Yeah, when you have roads that turns having a house-sized 10 ton iron brick is hardly recommendable kay:


You wouldn't use a freight train as a street level tram either...


----------



## Taller Better (Aug 27, 2005)

I have a bike which has unlimited head and leg room and extremely good mileage!


----------



## nerdly_dood (Mar 23, 2007)

Taller said:


> I have a bike which has unlimited head and leg room and extremely good mileage!


Actually, head room can be limited by riding your bike under road signs, which may (if you're stupid enough) cause a bit of a... um, headache.

Also, legroom can be limited by riding a bike that's too small for you, which can make you look like an idiot. (I don't have this problem, as my bike has 21-inch wheels. Yes, I'm a bit tall.)

Riding a bike a lot will increase energy output, which makes you hungry, and thus your fuel economy is much lower than when you drive, just sitting in your car. Hell, you're even using less fuel if you're screaming at the traffic!


----------



## He Named Thor (Feb 15, 2008)

Meet the Ford Excursion. 










The largest SUV to ever traverse our roads. Power comes from a 5.4Litre V8, a 6.8Litre V10, or a 7.3Litre Diesel V8. 
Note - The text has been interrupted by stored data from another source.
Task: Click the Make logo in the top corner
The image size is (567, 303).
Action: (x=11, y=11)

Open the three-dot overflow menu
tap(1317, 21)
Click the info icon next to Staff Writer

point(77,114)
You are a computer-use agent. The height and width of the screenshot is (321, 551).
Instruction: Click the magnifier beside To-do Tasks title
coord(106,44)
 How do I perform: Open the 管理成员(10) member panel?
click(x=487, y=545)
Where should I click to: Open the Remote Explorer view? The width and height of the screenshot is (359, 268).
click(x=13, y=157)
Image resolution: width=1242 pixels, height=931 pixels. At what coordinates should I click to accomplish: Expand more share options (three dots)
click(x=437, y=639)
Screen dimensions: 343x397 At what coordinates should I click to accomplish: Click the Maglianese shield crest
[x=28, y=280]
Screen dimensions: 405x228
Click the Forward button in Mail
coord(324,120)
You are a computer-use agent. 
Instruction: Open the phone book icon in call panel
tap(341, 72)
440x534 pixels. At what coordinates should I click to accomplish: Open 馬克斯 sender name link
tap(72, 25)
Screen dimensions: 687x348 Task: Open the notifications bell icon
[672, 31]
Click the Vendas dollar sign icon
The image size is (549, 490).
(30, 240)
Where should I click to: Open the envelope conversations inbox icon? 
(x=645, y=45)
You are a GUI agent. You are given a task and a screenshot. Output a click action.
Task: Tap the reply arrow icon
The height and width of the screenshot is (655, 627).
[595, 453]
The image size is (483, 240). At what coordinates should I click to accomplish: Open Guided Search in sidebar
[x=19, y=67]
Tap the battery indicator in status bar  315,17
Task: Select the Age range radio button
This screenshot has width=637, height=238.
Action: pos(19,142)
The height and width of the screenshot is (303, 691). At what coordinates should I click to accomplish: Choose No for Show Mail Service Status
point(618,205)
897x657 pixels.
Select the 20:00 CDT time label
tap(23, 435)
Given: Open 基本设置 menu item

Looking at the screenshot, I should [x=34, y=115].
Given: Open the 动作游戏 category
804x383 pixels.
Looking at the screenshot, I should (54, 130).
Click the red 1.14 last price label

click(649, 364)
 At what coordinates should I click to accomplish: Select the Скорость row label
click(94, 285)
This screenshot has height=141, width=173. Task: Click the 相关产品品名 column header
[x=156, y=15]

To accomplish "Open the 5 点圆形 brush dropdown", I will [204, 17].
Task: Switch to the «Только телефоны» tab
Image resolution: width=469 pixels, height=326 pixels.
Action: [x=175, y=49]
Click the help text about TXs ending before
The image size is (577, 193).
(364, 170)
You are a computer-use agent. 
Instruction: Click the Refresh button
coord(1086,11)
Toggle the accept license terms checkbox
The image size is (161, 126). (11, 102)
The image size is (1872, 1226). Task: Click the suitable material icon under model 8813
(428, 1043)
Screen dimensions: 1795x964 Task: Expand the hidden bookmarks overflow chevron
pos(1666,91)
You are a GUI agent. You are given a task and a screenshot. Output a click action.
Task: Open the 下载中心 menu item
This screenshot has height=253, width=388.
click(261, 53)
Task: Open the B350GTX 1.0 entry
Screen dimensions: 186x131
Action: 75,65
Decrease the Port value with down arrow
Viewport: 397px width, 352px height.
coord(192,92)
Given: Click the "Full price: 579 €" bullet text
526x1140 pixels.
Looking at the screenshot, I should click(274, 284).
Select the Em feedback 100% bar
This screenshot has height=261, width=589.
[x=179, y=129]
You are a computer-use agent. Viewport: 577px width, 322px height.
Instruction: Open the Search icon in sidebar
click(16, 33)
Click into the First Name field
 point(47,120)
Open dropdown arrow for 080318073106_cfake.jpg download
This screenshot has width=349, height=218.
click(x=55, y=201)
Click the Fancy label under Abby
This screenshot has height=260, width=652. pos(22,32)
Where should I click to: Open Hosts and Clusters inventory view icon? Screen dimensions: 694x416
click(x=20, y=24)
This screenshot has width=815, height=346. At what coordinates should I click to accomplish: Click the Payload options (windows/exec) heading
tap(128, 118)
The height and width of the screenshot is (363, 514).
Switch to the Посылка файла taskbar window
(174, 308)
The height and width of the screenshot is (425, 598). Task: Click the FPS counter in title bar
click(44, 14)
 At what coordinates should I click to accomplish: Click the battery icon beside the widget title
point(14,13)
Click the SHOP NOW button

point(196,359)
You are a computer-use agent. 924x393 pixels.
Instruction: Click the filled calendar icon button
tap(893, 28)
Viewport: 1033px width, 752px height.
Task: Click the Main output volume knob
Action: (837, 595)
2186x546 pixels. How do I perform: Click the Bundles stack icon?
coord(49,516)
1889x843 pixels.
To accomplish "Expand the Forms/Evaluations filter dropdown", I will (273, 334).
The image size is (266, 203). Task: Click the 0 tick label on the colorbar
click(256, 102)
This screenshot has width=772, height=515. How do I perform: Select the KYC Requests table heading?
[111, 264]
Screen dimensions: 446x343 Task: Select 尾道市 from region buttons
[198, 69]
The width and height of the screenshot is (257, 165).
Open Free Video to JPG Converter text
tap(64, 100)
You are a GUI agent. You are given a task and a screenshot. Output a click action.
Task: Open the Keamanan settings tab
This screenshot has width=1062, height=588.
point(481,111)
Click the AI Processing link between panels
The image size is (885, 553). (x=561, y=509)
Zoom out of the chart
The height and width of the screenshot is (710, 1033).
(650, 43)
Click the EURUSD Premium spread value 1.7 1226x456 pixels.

One simply does not call the Excursion large. Without seeing one in person you cannot possibly fathom how massive these beasts are. It's like our ancestors seeing a mastadon for the first time. 

A few people made them the family minivan, but most of these became heavy-duty work horses. Fire and police departments loved them. 



























































You know what though? I would absolutely love to own one (though not as a primary car, obviously). 












For what it's worth, the Toyota Sequoia does a good job trying to come close. Just needs to be a little longer.


----------



## ChrisZwolle (May 7, 2006)

> 7.3Litre Diesel V8.


Isn't that a bit over the top? In Europe, most diesel cars do not go further than 2.5 liters, some high end models 3.0 or 3.3 liters. It would'nt surprise me if that 7.3 diesel engine would produce about the same amount of HP as European 3.0 liter diesels, hell even my 1.5 diesel gets 70 HP, and the 1.9 liter model of my car gets 120 HP.


----------



## He Named Thor (Feb 15, 2008)

ChrisZwolle said:


> Isn't that a bit over the top? In Europe, most diesel cars do not go further than 2.5 liters, some high end models 3.0 or 3.3 liters. It would'nt surprise me if that 7.3 diesel engine would produce about the same amount of HP as European 3.0 liter diesels, hell even my 1.5 diesel gets 70 HP, and the 1.9 liter model of my car gets 120 HP.


250hp (190kw), *525lb ft (712 N-m)*

It propelled the 7,190lb (3,260kg) Excursion to 60mph in about 10.79 seconds, and gave it the ability to tow up to 11,000 pounds (5,000kg)


----------



## ChrisZwolle (May 7, 2006)

What's the diesel mileage of that car?


----------



## He Named Thor (Feb 15, 2008)

ChrisZwolle said:


> What's the diesel mileage of that car?


It was never officially tested, as its weight classifies it as heavy-duty commercial/rural use vehicle.


----------



## nerdly_dood (Mar 23, 2007)

what about the H1? something tells me that would weigh much more than the Excursion...

(The Excursion was based on the Ford F250 or 350 truck platform)


----------



## He Named Thor (Feb 15, 2008)

nerdly_dood said:


> what about the H1? something tells me that would weigh much more than the Excursion...
> 
> (The Excursion was based on the Ford F250 or 350 truck platform)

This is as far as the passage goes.